- _Problem details_
A faithful copy of the whole listing is the goal. Match it exactly.

- _The input_
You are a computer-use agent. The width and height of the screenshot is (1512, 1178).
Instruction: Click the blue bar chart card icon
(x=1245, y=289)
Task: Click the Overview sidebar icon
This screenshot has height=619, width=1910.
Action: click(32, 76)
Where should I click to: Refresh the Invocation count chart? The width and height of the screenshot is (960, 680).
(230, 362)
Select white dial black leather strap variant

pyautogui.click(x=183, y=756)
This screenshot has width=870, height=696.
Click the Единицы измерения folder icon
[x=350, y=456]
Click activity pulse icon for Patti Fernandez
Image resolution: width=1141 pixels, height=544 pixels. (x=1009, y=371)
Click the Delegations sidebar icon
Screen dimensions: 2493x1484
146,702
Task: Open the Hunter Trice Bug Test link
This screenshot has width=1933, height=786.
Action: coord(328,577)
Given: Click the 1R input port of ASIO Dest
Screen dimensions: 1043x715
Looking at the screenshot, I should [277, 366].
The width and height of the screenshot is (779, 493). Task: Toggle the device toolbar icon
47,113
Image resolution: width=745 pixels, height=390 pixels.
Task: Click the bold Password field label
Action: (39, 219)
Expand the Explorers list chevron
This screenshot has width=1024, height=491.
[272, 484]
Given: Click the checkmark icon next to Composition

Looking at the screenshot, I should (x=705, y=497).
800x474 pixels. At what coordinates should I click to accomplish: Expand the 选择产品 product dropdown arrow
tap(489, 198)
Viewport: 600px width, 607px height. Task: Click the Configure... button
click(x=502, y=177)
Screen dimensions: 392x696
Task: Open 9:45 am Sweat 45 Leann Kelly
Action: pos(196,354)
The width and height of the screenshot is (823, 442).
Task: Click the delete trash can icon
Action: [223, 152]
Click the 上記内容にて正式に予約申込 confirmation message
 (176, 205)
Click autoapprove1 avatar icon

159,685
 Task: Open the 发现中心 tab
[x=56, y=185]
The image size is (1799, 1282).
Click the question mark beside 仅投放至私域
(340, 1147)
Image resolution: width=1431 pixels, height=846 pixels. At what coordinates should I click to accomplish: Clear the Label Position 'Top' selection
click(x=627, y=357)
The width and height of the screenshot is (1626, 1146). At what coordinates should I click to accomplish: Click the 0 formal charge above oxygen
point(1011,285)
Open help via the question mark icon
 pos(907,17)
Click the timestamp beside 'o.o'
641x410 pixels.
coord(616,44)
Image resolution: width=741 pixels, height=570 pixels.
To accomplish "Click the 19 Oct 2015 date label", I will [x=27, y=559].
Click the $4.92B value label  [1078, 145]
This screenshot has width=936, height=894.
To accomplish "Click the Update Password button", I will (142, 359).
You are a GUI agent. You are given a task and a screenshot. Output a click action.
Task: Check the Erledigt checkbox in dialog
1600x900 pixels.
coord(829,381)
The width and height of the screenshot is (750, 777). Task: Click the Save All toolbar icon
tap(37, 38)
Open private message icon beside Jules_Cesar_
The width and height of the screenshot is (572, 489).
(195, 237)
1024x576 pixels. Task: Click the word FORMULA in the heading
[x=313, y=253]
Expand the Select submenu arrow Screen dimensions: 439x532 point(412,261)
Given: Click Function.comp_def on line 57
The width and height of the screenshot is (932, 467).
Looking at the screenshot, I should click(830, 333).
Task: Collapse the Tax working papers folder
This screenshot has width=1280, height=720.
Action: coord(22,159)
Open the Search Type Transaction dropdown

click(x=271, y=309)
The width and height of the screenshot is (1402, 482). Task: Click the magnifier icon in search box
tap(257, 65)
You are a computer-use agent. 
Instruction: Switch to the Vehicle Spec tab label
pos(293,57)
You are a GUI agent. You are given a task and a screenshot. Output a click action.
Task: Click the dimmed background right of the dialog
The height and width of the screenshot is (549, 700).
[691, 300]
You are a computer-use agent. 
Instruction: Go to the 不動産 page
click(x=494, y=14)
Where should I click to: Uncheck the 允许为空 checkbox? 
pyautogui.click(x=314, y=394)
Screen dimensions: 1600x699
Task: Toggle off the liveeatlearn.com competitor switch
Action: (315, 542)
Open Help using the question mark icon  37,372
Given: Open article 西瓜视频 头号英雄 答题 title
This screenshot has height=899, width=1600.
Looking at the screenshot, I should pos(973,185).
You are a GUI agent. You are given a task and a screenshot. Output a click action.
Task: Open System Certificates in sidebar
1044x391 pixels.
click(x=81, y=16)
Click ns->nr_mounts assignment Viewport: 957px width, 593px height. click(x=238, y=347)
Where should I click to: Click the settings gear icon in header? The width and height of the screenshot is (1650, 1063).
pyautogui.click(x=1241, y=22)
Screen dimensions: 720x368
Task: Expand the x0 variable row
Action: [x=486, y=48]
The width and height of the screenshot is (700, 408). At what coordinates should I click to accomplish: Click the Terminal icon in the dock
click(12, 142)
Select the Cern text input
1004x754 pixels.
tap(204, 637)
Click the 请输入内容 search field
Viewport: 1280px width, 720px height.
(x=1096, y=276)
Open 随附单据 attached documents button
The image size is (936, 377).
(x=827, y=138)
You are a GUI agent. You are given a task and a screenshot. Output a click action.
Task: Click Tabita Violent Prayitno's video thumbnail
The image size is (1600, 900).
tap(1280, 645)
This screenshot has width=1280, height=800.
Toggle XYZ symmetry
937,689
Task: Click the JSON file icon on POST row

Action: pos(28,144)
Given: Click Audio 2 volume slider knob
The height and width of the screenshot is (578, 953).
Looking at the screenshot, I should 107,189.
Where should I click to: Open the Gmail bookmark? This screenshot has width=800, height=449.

- _Expected output_
You are a computer-use agent. The width and height of the screenshot is (1512, 1178).
Instruction: Click the blue bar chart card icon
(x=1245, y=289)
Task: Click the Overview sidebar icon
This screenshot has height=619, width=1910.
Action: click(32, 76)
Where should I click to: Refresh the Invocation count chart? The width and height of the screenshot is (960, 680).
(230, 362)
Select white dial black leather strap variant

pyautogui.click(x=183, y=756)
This screenshot has width=870, height=696.
Click the Единицы измерения folder icon
[x=350, y=456]
Click activity pulse icon for Patti Fernandez
Image resolution: width=1141 pixels, height=544 pixels. (x=1009, y=371)
Click the Delegations sidebar icon
Screen dimensions: 2493x1484
146,702
Task: Open the Hunter Trice Bug Test link
This screenshot has width=1933, height=786.
Action: coord(328,577)
Given: Click the 1R input port of ASIO Dest
Screen dimensions: 1043x715
Looking at the screenshot, I should [277, 366].
The width and height of the screenshot is (779, 493). Task: Toggle the device toolbar icon
47,113
Image resolution: width=745 pixels, height=390 pixels.
Task: Click the bold Password field label
Action: (39, 219)
Expand the Explorers list chevron
This screenshot has width=1024, height=491.
[272, 484]
Given: Click the checkmark icon next to Composition

Looking at the screenshot, I should (x=705, y=497).
800x474 pixels. At what coordinates should I click to accomplish: Expand the 选择产品 product dropdown arrow
tap(489, 198)
Viewport: 600px width, 607px height. Task: Click the Configure... button
click(x=502, y=177)
Screen dimensions: 392x696
Task: Open 9:45 am Sweat 45 Leann Kelly
Action: pos(196,354)
The width and height of the screenshot is (823, 442).
Task: Click the delete trash can icon
Action: [223, 152]
Click the 上記内容にて正式に予約申込 confirmation message
 (176, 205)
Click autoapprove1 avatar icon

159,685
 Task: Open the 发现中心 tab
[x=56, y=185]
The image size is (1799, 1282).
Click the question mark beside 仅投放至私域
(340, 1147)
Image resolution: width=1431 pixels, height=846 pixels. At what coordinates should I click to accomplish: Clear the Label Position 'Top' selection
click(x=627, y=357)
The width and height of the screenshot is (1626, 1146). At what coordinates should I click to accomplish: Click the 0 formal charge above oxygen
point(1011,285)
Open help via the question mark icon
 pos(907,17)
Click the timestamp beside 'o.o'
641x410 pixels.
coord(616,44)
Image resolution: width=741 pixels, height=570 pixels.
To accomplish "Click the 19 Oct 2015 date label", I will [x=27, y=559].
Click the $4.92B value label  [1078, 145]
This screenshot has width=936, height=894.
To accomplish "Click the Update Password button", I will (142, 359).
You are a GUI agent. You are given a task and a screenshot. Output a click action.
Task: Check the Erledigt checkbox in dialog
1600x900 pixels.
coord(829,381)
The width and height of the screenshot is (750, 777). Task: Click the Save All toolbar icon
tap(37, 38)
Open private message icon beside Jules_Cesar_
The width and height of the screenshot is (572, 489).
(195, 237)
1024x576 pixels. Task: Click the word FORMULA in the heading
[x=313, y=253]
Expand the Select submenu arrow Screen dimensions: 439x532 point(412,261)
Given: Click Function.comp_def on line 57
The width and height of the screenshot is (932, 467).
Looking at the screenshot, I should click(830, 333).
Task: Collapse the Tax working papers folder
This screenshot has width=1280, height=720.
Action: coord(22,159)
Open the Search Type Transaction dropdown

click(x=271, y=309)
The width and height of the screenshot is (1402, 482). Task: Click the magnifier icon in search box
tap(257, 65)
You are a computer-use agent. 
Instruction: Switch to the Vehicle Spec tab label
pos(293,57)
You are a GUI agent. You are given a task and a screenshot. Output a click action.
Task: Click the dimmed background right of the dialog
The height and width of the screenshot is (549, 700).
[691, 300]
You are a computer-use agent. 
Instruction: Go to the 不動産 page
click(x=494, y=14)
Where should I click to: Uncheck the 允许为空 checkbox? 
pyautogui.click(x=314, y=394)
Screen dimensions: 1600x699
Task: Toggle off the liveeatlearn.com competitor switch
Action: (315, 542)
Open Help using the question mark icon  37,372
Given: Open article 西瓜视频 头号英雄 答题 title
This screenshot has height=899, width=1600.
Looking at the screenshot, I should pos(973,185).
You are a GUI agent. You are given a task and a screenshot. Output a click action.
Task: Open System Certificates in sidebar
1044x391 pixels.
click(x=81, y=16)
Click ns->nr_mounts assignment Viewport: 957px width, 593px height. click(x=238, y=347)
Where should I click to: Click the settings gear icon in header? The width and height of the screenshot is (1650, 1063).
pyautogui.click(x=1241, y=22)
Screen dimensions: 720x368
Task: Expand the x0 variable row
Action: [x=486, y=48]
The width and height of the screenshot is (700, 408). At what coordinates should I click to accomplish: Click the Terminal icon in the dock
click(12, 142)
Select the Cern text input
1004x754 pixels.
tap(204, 637)
Click the 请输入内容 search field
Viewport: 1280px width, 720px height.
(x=1096, y=276)
Open 随附单据 attached documents button
The image size is (936, 377).
(x=827, y=138)
You are a GUI agent. You are given a task and a screenshot. Output a click action.
Task: Click Tabita Violent Prayitno's video thumbnail
The image size is (1600, 900).
tap(1280, 645)
This screenshot has width=1280, height=800.
Toggle XYZ symmetry
937,689
Task: Click the JSON file icon on POST row

Action: pos(28,144)
Given: Click Audio 2 volume slider knob
The height and width of the screenshot is (578, 953).
Looking at the screenshot, I should 107,189.
Where should I click to: Open the Gmail bookmark? This screenshot has width=800, height=449.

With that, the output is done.